Ustinov had held the post since 2000, after being nominated by President Vladimir Putin. However, his departure follows criticism from Putin that Russia is failing to combat corruption.
Ustinov led the legal case against the oil giant Yukos and its former owner, Mikhail Khodorkovsky -- critic of Vladimir Putin and once the richest man in Russia.
Inevitably, though, speculation in Moscow is rife as to why Ustinov stepped down. Rumors had long been circulating that his days were numbered but Mironov maintained that there is no subtext -- Ustinov had simply had enough.

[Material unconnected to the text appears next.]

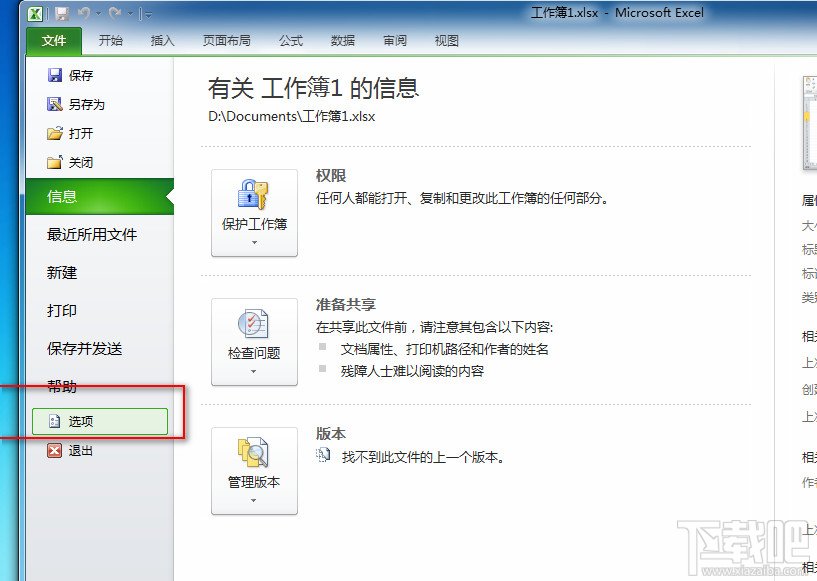Image resolution: width=817 pixels, height=581 pixels.
Task: Select the 信息 (Info) highlighted entry
Action: 63,197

"The president called me to his office yesterday and handed me a note on the dismissal of Vladimir Vasilyevich Ustinov. From our conversation I understood that it was a technical decision, if one could say so. There is no politics here," Federation Council Chairman Sergei Mironov said.
Corruption Speech
But in Moscow today not many seem to be buying that. The politologists and other Kremlin watchers are linking his departure to President Putin's state-of-the-nation address last month in which he singled out the failure of the law enforcement agencies to root out corruption.
Putin criticized the work of law enforcement agencies during his state-of-the-nation address in May
"The situation here regarding the oversight of the law enforcement agencies and with crime, for which the prosecutor-general is responsible, leaves much to be desired. And under Ustinov things have most certainly not changed for the better," said Vladimir Pribylovsky, the director of the Moscow-based Panorama think tank.
But while Pribylovsky concedes that Ustinov's failings in the struggle against crime and corruption may have been a factor in his apparent fall from grace, he believes the real reason lies in the endless struggle for influence within the Kremlin.
"It would appear the balance of power within the coalition of groups around Putin has changed -- the so-called Putin team. Something must have tipped the balance and the president finally decided to tell Ustinov he had to go. There are a lot of people after that job," Pribylovsky said.
In Ustinov's absence, the position of prosecutor-general will be filled temporarily by his deputy, Yury Biryukov, but the battle for the succession is already under way.
Top contenders for one of the most powerful jobs in Russia are Dmitry Kozak, the president's special envoy to the Southern Federal District, and Aleksandr Konovalov, the president's special envoy to the Volga region.